### Extract to read
The President’s Non-Traditional Family
Moldova’s President Igor Dodon visited the Platon family from the village of Iordanovca, Basarabeasca district, the south of Moldova on May 13. However, he didn’t wear a mask or gloves, ignoring the epidemiological norms and the medical safety of the seven children and their parents. Before reaching Platon’s family household, Dodon visited some farms in the same district, but also ignoring the epidemiological norms. The Basarabeasca district registered 50 cases of coronavirus and 153 persons are under medical supervision.
Every year on the eve of International Day of Families, Dodon visits families with many children. These visits already became a tradition for Dodon.
This year, Dodon visited a large family, from Basarabeasca, the south of Moldova, handing toys and sweets to the seven children of the family, to celebrate the International Day of Families, but he was doing that without wearing gloves.
Should a president of a state personally bring sweets to the seven children from a family in Basarabeasca and not bring anything to children from large families in other villages? Should a president bring toys to large families and offer nothing to vulnerable families with few children? Should Dodon generally bring sweets to certain children? Isn’t a president supposed to do something for everyone? Is it sweets that the children in the poorest state in Europe really need?
This so-called presidential action seems to violate the rules of hygiene, as well as the principle of equity towards other children. Therefore, we decided to analyze the impact on the situation of families in Moldova.
In December 2016, when Dodon became president 21,992 marriages were registered. After his first presidential year, in 2017, statistics showed only 20,924 marriages and 9,312 divorces. In the same year, the number of newborns dropped from over 40,000 to 36,600. In contrast, the number of migrant families increased.
In 2018, Dodon decided to do something more for Moldovan families, organizing a festival. “Together with my family, I participated in the Family Festival, organized by the From the Heart foundation of the first lady and held under the auspices of Moldova’s President in the Grand National Assembly Square. (…) The Moldovan family must be a traditional nuclear family, which should ensure the spiritual and moral education of the children, as well as their harmonious development.”
At the same time, he promised that each family in which the fourth, fifth, sixth child, and more is born will receive around 200 euros (4,000 lei) from the first lady’s foundation. However, by the end of the year, the result was sad.

### Assigned task 1
In the article about President Dodon's visit to the Platon family, how many coronavirus cases had the Basarabeasca district registered?
### Assigned task 2
Carry on the article about President Dodon's visit to the Platon family from its final sentence.

### Supplied data
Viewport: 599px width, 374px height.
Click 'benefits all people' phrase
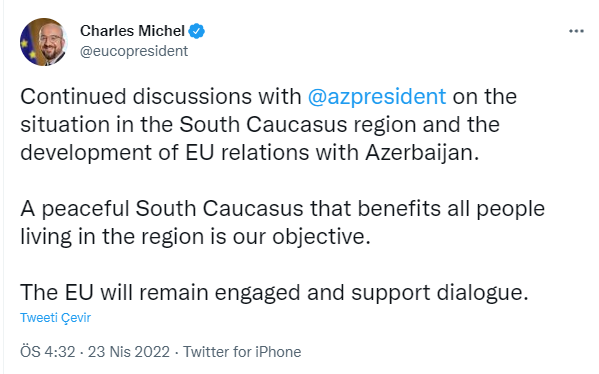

### Task result 1
The Basarabeasca district had registered 50 cases of coronavirus.

### Task result 2
In 2018, the negative trend for Moldovan families continued: fewer marriages (20,399 marriages), fewer children (34,000 newborns vs. 36,000 in the previous year), more divorces (10,721 divorces) and more migrant families.
Dodon did not give up. In 2019, he organized a Family March, with priests and flags. Dodon posted the statement from 2018: “The President specified that the Moldovan family must be a traditional nuclear family to ensure children’s spiritual and moral education.” Nonetheless, there were no positive results. The condition of the Moldovan family steadily deteriorated.
This year, Dodon traditionally went with some candies to several disadvantaged families and on International Day of Families (May 15), he posted pictures with his family as he does every year.
With great disappointment, I have to admit that Dodon’s idea of a traditional family in Moldova is highly distorted. According to statistics, the traditional Moldovan family is a single-parent family (more than half of the families divorced in 2018), destroyed by unemployment, migration, alcoholism, violence, sick children, and men who die early. Moreover, the traditional Moldovan family has low incomes, the lowest among European states.
Thus, Dodon’s idea of family with luxury houses, expensive vacations, undeclared income, and obscure foundations is representative of a traditional family only among the oligarchs. If a president wants to strengthen families, he/she has to ensure equal development rights for every child, to provide jobs for every parent, chances of well-being for every citizen, regardless of marital status, religion or sex, because every citizen comes from a family, whose guarantor is the President of Moldova.